**Your objective**
Give the data a second time, exactly and in full.

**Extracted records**

--- START ---

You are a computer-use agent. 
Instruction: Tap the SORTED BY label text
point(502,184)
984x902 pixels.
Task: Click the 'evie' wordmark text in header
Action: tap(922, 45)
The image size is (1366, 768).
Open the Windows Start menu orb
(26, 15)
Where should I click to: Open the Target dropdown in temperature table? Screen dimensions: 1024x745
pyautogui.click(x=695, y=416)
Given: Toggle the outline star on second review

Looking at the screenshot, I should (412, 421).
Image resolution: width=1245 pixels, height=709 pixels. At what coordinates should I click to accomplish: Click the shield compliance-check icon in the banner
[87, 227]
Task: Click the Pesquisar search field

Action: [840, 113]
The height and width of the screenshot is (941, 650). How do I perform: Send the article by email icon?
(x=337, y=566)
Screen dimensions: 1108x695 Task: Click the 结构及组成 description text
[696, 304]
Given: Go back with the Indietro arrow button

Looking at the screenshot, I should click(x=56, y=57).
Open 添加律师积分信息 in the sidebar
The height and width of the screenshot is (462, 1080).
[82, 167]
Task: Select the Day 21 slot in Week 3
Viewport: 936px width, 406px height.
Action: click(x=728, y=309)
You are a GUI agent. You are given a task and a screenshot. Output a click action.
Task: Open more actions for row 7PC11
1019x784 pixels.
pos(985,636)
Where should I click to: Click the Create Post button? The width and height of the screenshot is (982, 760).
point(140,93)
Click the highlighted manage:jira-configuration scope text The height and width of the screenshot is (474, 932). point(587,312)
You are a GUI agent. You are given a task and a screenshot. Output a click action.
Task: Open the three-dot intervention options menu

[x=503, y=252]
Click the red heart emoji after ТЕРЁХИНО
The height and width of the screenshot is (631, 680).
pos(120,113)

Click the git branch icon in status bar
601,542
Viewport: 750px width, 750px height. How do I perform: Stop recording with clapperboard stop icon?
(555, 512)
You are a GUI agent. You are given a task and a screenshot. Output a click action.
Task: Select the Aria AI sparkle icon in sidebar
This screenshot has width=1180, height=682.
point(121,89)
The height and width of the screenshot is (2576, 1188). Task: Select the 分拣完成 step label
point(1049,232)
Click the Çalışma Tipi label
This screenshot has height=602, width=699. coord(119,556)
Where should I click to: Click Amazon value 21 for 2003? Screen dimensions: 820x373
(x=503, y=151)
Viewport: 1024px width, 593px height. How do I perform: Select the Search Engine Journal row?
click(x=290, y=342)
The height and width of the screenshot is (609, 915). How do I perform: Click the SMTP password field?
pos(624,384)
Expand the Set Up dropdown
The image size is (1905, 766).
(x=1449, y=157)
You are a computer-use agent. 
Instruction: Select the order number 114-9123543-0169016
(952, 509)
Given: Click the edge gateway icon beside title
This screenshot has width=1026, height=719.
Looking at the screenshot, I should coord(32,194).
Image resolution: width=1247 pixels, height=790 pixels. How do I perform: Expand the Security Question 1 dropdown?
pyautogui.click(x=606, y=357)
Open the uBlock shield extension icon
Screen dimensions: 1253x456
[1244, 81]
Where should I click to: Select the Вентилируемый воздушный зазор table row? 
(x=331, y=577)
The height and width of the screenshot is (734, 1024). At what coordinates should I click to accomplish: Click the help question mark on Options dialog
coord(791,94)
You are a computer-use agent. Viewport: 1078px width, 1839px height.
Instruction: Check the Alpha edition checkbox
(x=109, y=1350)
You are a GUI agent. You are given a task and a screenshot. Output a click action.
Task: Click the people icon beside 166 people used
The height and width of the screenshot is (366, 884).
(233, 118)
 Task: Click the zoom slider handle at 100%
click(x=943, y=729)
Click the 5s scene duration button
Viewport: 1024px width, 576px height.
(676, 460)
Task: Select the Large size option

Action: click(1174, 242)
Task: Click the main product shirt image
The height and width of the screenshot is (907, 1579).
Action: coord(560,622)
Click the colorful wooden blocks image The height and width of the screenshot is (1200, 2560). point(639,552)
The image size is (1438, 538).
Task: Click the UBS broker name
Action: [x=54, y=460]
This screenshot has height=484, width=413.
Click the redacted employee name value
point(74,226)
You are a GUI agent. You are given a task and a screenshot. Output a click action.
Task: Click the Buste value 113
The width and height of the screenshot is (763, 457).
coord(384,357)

--- END ---

**Response**
You are a computer-use agent. 
Instruction: Tap the SORTED BY label text
point(502,184)
984x902 pixels.
Task: Click the 'evie' wordmark text in header
Action: tap(922, 45)
The image size is (1366, 768).
Open the Windows Start menu orb
(26, 15)
Where should I click to: Open the Target dropdown in temperature table? Screen dimensions: 1024x745
pyautogui.click(x=695, y=416)
Given: Toggle the outline star on second review

Looking at the screenshot, I should (412, 421).
Image resolution: width=1245 pixels, height=709 pixels. At what coordinates should I click to accomplish: Click the shield compliance-check icon in the banner
[87, 227]
Task: Click the Pesquisar search field

Action: [840, 113]
The height and width of the screenshot is (941, 650). How do I perform: Send the article by email icon?
(x=337, y=566)
Screen dimensions: 1108x695 Task: Click the 结构及组成 description text
[696, 304]
Given: Go back with the Indietro arrow button

Looking at the screenshot, I should click(x=56, y=57).
Open 添加律师积分信息 in the sidebar
The height and width of the screenshot is (462, 1080).
[82, 167]
Task: Select the Day 21 slot in Week 3
Viewport: 936px width, 406px height.
Action: click(x=728, y=309)
You are a GUI agent. You are given a task and a screenshot. Output a click action.
Task: Open more actions for row 7PC11
1019x784 pixels.
pos(985,636)
Where should I click to: Click the Create Post button? The width and height of the screenshot is (982, 760).
point(140,93)
Click the highlighted manage:jira-configuration scope text The height and width of the screenshot is (474, 932). point(587,312)
You are a GUI agent. You are given a task and a screenshot. Output a click action.
Task: Open the three-dot intervention options menu

[x=503, y=252]
Click the red heart emoji after ТЕРЁХИНО
The height and width of the screenshot is (631, 680).
pos(120,113)

Click the git branch icon in status bar
601,542
Viewport: 750px width, 750px height. How do I perform: Stop recording with clapperboard stop icon?
(555, 512)
You are a GUI agent. You are given a task and a screenshot. Output a click action.
Task: Select the Aria AI sparkle icon in sidebar
This screenshot has width=1180, height=682.
point(121,89)
The height and width of the screenshot is (2576, 1188). Task: Select the 分拣完成 step label
point(1049,232)
Click the Çalışma Tipi label
This screenshot has height=602, width=699. coord(119,556)
Where should I click to: Click Amazon value 21 for 2003? Screen dimensions: 820x373
(x=503, y=151)
Viewport: 1024px width, 593px height. How do I perform: Select the Search Engine Journal row?
click(x=290, y=342)
The height and width of the screenshot is (609, 915). How do I perform: Click the SMTP password field?
pos(624,384)
Expand the Set Up dropdown
The image size is (1905, 766).
(x=1449, y=157)
You are a computer-use agent. 
Instruction: Select the order number 114-9123543-0169016
(952, 509)
Given: Click the edge gateway icon beside title
This screenshot has width=1026, height=719.
Looking at the screenshot, I should coord(32,194).
Image resolution: width=1247 pixels, height=790 pixels. How do I perform: Expand the Security Question 1 dropdown?
pyautogui.click(x=606, y=357)
Open the uBlock shield extension icon
Screen dimensions: 1253x456
[1244, 81]
Where should I click to: Select the Вентилируемый воздушный зазор table row? 
(x=331, y=577)
The height and width of the screenshot is (734, 1024). At what coordinates should I click to accomplish: Click the help question mark on Options dialog
coord(791,94)
You are a computer-use agent. Viewport: 1078px width, 1839px height.
Instruction: Check the Alpha edition checkbox
(x=109, y=1350)
You are a GUI agent. You are given a task and a screenshot. Output a click action.
Task: Click the people icon beside 166 people used
The height and width of the screenshot is (366, 884).
(233, 118)
 Task: Click the zoom slider handle at 100%
click(x=943, y=729)
Click the 5s scene duration button
Viewport: 1024px width, 576px height.
(676, 460)
Task: Select the Large size option

Action: click(1174, 242)
Task: Click the main product shirt image
The height and width of the screenshot is (907, 1579).
Action: coord(560,622)
Click the colorful wooden blocks image The height and width of the screenshot is (1200, 2560). point(639,552)
The image size is (1438, 538).
Task: Click the UBS broker name
Action: [x=54, y=460]
This screenshot has height=484, width=413.
Click the redacted employee name value
point(74,226)
You are a GUI agent. You are given a task and a screenshot. Output a click action.
Task: Click the Buste value 113
The width and height of the screenshot is (763, 457).
coord(384,357)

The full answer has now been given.